At the risk of sounding cliche and oversimplifying the point: Love makes the world go round. Maybe you don’t want to hear that right now, but it’s true. Why else are we on this planet but to embrace each other in all of our beauty and complexity and messiness and hold on for dear life? Why does being in love feel so damn good if we were meant to give up on it after a few years of bad dates? For that matter, why is sex with someone we love so effing amazing if we weren’t meant to spend a whole lot of our energy seeking it out?
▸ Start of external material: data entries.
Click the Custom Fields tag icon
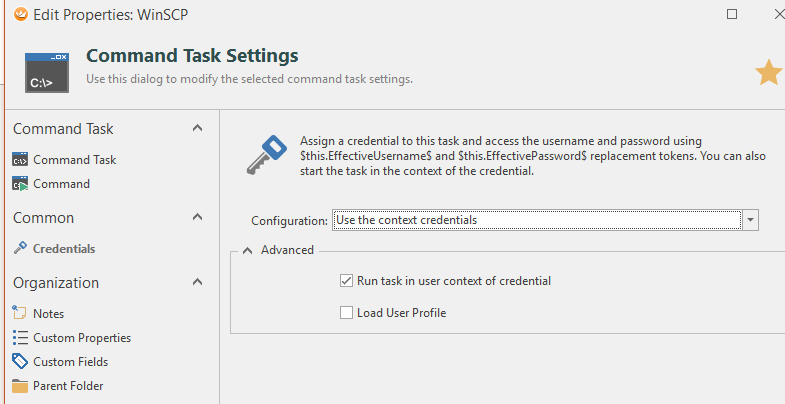The height and width of the screenshot is (404, 785). click(20, 362)
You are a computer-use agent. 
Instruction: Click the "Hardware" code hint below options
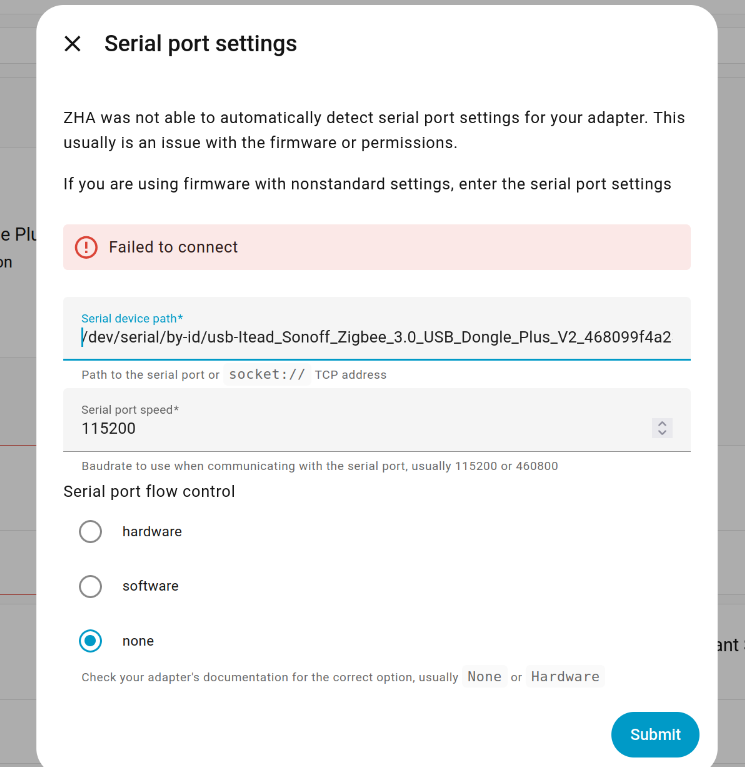pos(565,677)
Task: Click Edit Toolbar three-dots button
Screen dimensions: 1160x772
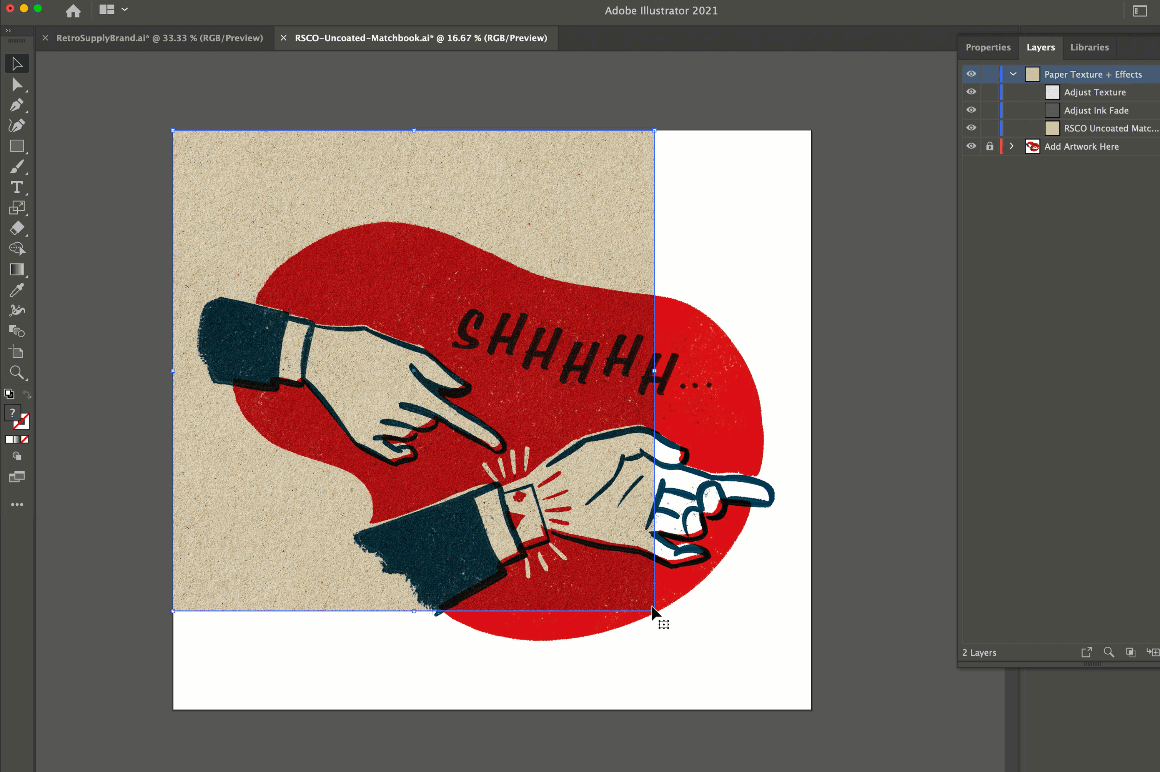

The premise you’ve built your point on is problematic. You say you have control over every aspect of your life–except love. But… why can’t you exert some personal power over searching for love and romance, who you kiss, who you spend time with, how you think about dating? Actually, bear with me while I use a little Sex and the City analogy here. Like Carrie, you wanted to be a writer, so you made yourself a writer. Like Samantha and Miranda, you work hard to afford a beautiful home of your own. Neither of those things are easy; both of them require effort, tenacity, courage, and self-awareness.

So why can’t you, like Charlotte, believe in love? Why isn’t it possible to believe in it so hard that you manifest it into being? To believe in it for so long and so well that even after dating for years and years, even after failed relationships–and failed marriages–you get up, dust yourself off, and try again? 

I spent my twenties in love with one man. Part of the time, he was in love with me, too. When I was 28, he got down on one knee and asked me to be his wife. When I was 29, he called off our wedding, leaving me reeling and grieving and alone. Now I’m 30 and single. If I believe in your premise–that because I’m alone right now, I have to accept the fact that I might live without love forever–I might as well crawl under the covers right now and stay there for the rest of my life.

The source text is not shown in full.